Overpopulation is not really a problem, we can always limit birth rates with severe fines. One mistake David makes is assuming birth rates will be so close to death rates naturally that the population will plateau. The odds of that are basically zero. Most likely, birth rates will outpace death rates by orders of magnitude. Which means the population will grow exponentially if left unchecked.
The benefits however are crazy. Almost nobody wants to die tomorrow, just because their age reached some number X. As long as you're healthy, you should be able to live indefinitely.
And yes, it's just biological immortality. If your brain is destroyed in a horrible accident, there's no coming back from that. Other organs we will be able to rebuild.
I remember seeing a death calculator that estimated your odds of death from various causes. I think car accidents kill half the people at around 40 thousand years, assuming modern car crash rates. But that can be fixed with AI driving. Heck, I wouldn't mind living 40K years. Much better than the current 75-80 expectancy.
"Overpopulation is not really a problem, we can always limit birth rates with severe fines." - you are aware that we just hit peak and population levels are supposed to fall - FAST. South Korea faces a 75% population DROP in the next cycle as their birth rates are 0.48 children per woman. The fix is already in - and we likely expand a lot soon, space wise and then insanity.
It would be great if AGI could end the livelihoods of bureaucrats and speed up the testing and approval of novel treatments.
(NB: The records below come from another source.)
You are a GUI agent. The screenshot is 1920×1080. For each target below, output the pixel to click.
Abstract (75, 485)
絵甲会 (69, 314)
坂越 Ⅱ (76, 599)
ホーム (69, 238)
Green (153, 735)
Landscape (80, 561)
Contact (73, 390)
If all AGI does is propose loads and loads of new drugs and therapies with the same old regulatory snail's pace we are not gonna see much useful progress; simply an endless backlog akin to a 700-mile long line at the DMV.
@@JohnSmith762A11B Supposedly it already does. Sounds stupid, but there is a TON of statistical analysis and document preparation involved - clinical trials are not what actually determines the outcome, but the analysis of them - and AI is supposedly ALREADY being used in that. There was something about a major medical manufacturer having 750 internal GPT instances for - in many cases - exactly this.
The idea of getting rid of many of the beaurocrats and replacing it with automatic fast processes - a dream. Sadly, lot of career idiots there.
"limit birth rates with severe fines" - that's a horrible idea. China tried something like that, and they got tens of millions of brutally murdered babies. And I'm not talking about abortion, but killing actual born babies. They also got an aging population that is crippling their economy.
Banning something that most people really want is a recipe for disaster in general. Like the Prohibition or the War on Drugs.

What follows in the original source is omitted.